Assignment
Beneath this instruction is a block of data; output from it exactly the lines that run from the one containing "Close the DSCF2077.dng image with X button" through the one containing "Click the Ergebnis", inclusive.

Extracted entries
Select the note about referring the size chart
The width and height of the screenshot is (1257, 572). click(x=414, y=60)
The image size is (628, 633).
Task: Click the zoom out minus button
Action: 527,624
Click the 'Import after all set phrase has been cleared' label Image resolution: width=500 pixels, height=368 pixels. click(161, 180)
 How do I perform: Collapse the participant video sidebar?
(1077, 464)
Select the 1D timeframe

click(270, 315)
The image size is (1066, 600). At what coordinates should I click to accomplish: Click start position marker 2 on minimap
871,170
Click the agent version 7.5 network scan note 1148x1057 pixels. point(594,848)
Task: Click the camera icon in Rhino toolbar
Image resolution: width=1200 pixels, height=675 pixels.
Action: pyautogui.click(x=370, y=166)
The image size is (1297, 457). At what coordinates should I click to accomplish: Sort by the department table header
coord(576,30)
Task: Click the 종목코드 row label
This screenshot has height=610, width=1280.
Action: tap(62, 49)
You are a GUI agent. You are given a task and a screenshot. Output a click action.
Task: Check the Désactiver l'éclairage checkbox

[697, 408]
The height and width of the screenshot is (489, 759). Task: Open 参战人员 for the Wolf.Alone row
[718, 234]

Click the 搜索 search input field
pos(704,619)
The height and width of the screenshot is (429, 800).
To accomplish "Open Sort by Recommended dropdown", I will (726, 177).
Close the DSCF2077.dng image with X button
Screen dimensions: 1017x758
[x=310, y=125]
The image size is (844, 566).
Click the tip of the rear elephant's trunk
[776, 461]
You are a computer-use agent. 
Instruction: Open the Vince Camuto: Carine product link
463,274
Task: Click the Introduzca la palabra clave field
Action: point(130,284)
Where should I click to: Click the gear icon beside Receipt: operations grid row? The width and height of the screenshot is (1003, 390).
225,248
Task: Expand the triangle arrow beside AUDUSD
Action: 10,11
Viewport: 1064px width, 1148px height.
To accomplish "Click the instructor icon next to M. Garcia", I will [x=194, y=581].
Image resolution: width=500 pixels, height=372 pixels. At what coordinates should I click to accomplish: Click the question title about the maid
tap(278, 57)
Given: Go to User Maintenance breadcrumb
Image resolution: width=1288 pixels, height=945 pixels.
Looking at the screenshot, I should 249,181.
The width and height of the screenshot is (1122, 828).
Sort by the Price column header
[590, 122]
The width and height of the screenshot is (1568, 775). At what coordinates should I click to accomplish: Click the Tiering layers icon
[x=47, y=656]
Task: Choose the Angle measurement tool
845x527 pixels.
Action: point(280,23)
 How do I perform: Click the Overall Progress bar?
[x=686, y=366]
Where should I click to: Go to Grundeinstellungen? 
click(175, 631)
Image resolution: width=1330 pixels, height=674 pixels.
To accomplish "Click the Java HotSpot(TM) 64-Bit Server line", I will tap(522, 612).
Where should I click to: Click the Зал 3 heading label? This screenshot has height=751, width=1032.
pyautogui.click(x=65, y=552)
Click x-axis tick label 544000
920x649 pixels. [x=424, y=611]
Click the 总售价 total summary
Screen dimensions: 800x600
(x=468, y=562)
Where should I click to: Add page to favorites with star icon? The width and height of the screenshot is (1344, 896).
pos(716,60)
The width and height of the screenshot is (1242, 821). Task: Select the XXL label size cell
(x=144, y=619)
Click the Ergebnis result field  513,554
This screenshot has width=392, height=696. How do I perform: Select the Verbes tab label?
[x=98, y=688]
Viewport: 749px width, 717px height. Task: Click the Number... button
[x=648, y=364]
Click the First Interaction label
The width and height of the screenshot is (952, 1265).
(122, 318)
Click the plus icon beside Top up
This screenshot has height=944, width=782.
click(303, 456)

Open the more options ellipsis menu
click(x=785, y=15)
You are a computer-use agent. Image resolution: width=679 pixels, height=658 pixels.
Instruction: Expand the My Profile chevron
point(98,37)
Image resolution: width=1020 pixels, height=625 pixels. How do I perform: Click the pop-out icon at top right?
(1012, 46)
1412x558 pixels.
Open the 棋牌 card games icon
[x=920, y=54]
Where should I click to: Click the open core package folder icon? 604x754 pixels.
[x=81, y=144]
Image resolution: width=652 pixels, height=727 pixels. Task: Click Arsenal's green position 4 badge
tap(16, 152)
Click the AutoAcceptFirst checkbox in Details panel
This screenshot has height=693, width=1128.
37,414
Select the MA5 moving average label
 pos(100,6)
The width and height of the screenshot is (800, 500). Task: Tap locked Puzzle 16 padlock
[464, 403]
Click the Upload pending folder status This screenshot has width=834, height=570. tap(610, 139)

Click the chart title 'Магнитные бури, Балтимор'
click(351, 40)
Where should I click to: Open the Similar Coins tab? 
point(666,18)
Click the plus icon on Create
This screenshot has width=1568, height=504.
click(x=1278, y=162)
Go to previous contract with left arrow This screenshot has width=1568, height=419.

Your response
Close the DSCF2077.dng image with X button
Screen dimensions: 1017x758
[x=310, y=125]
The image size is (844, 566).
Click the tip of the rear elephant's trunk
[776, 461]
You are a computer-use agent. 
Instruction: Open the Vince Camuto: Carine product link
463,274
Task: Click the Introduzca la palabra clave field
Action: point(130,284)
Where should I click to: Click the gear icon beside Receipt: operations grid row? The width and height of the screenshot is (1003, 390).
225,248
Task: Expand the triangle arrow beside AUDUSD
Action: 10,11
Viewport: 1064px width, 1148px height.
To accomplish "Click the instructor icon next to M. Garcia", I will [x=194, y=581].
Image resolution: width=500 pixels, height=372 pixels. At what coordinates should I click to accomplish: Click the question title about the maid
tap(278, 57)
Given: Go to User Maintenance breadcrumb
Image resolution: width=1288 pixels, height=945 pixels.
Looking at the screenshot, I should 249,181.
The width and height of the screenshot is (1122, 828).
Sort by the Price column header
[590, 122]
The width and height of the screenshot is (1568, 775). At what coordinates should I click to accomplish: Click the Tiering layers icon
[x=47, y=656]
Task: Choose the Angle measurement tool
845x527 pixels.
Action: point(280,23)
 How do I perform: Click the Overall Progress bar?
[x=686, y=366]
Where should I click to: Go to Grundeinstellungen? 
click(175, 631)
Image resolution: width=1330 pixels, height=674 pixels.
To accomplish "Click the Java HotSpot(TM) 64-Bit Server line", I will tap(522, 612).
Where should I click to: Click the Зал 3 heading label? This screenshot has height=751, width=1032.
pyautogui.click(x=65, y=552)
Click x-axis tick label 544000
920x649 pixels. [x=424, y=611]
Click the 总售价 total summary
Screen dimensions: 800x600
(x=468, y=562)
Where should I click to: Add page to favorites with star icon? The width and height of the screenshot is (1344, 896).
pos(716,60)
The width and height of the screenshot is (1242, 821). Task: Select the XXL label size cell
(x=144, y=619)
Click the Ergebnis result field  513,554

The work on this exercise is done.